* BEGIN DATA LINES *

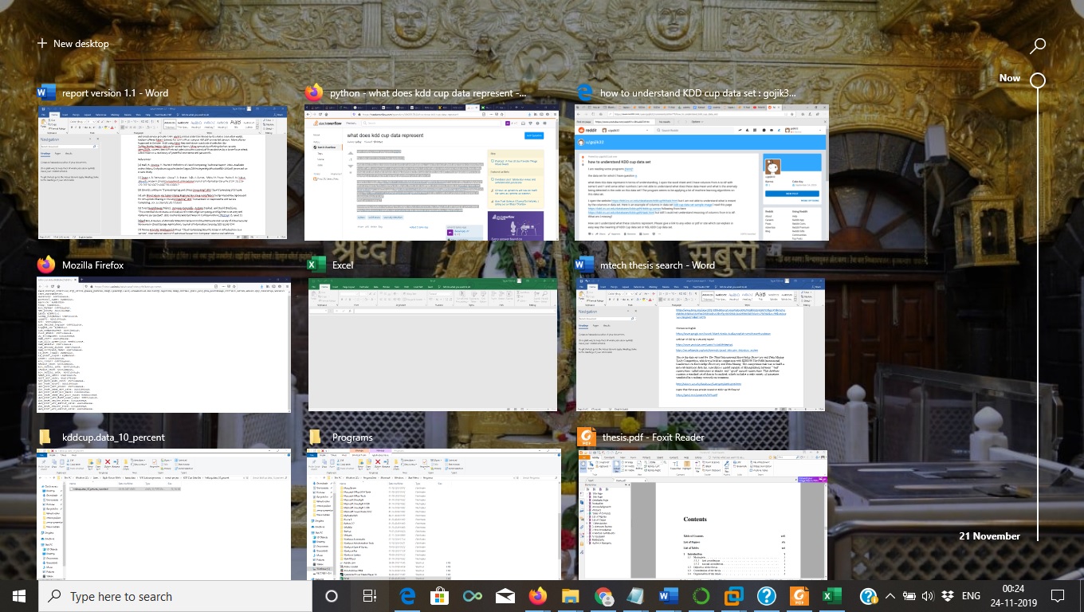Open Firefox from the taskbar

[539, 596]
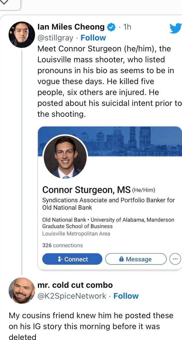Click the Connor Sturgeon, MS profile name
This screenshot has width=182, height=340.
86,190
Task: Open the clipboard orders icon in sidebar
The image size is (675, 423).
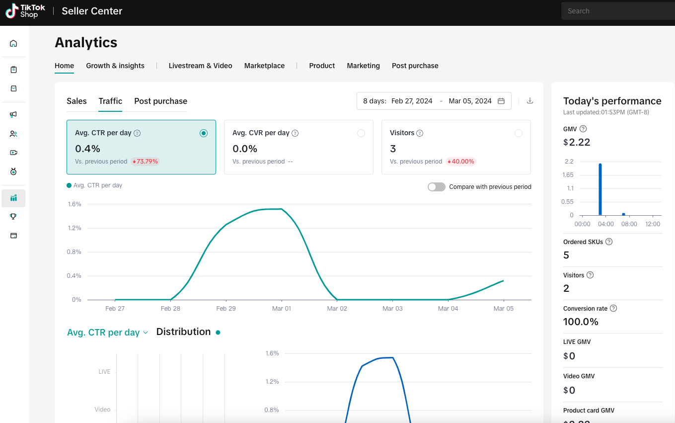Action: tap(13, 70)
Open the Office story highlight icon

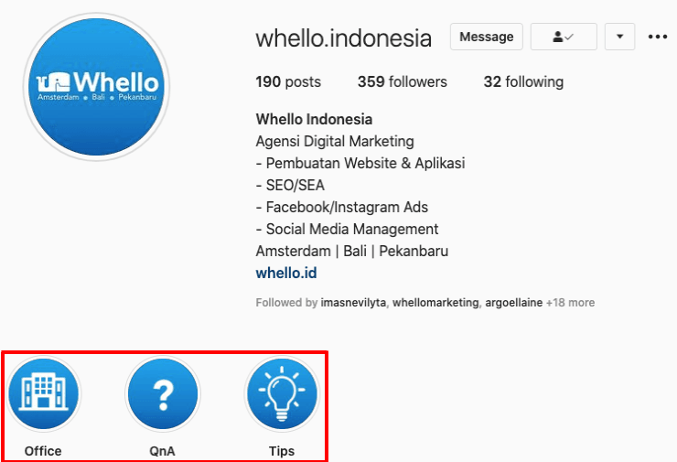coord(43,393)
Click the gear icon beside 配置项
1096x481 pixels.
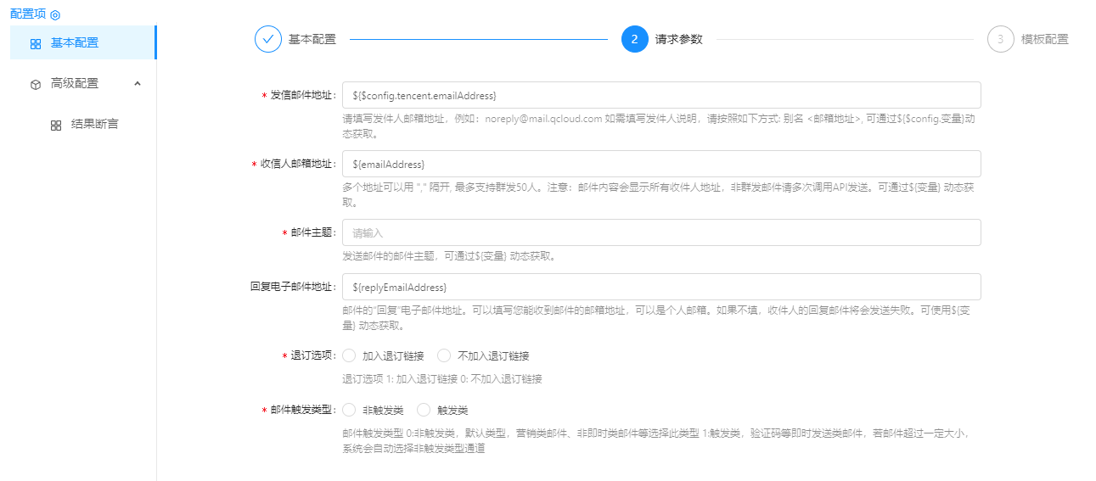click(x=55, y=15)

* END DATA LINES *

• [SHORT TASK]:
Copy out the whole listing above line for line, with no changes to the wording, and leave out the pictures.

• [CORRECT RESULT]:
Open Firefox from the taskbar

[539, 596]
Click the Connor Sturgeon, MS profile name
This screenshot has width=182, height=340.
86,190
Task: Open the clipboard orders icon in sidebar
The image size is (675, 423).
Action: tap(13, 70)
Open the Office story highlight icon

coord(43,393)
Click the gear icon beside 配置项
1096x481 pixels.
click(x=55, y=15)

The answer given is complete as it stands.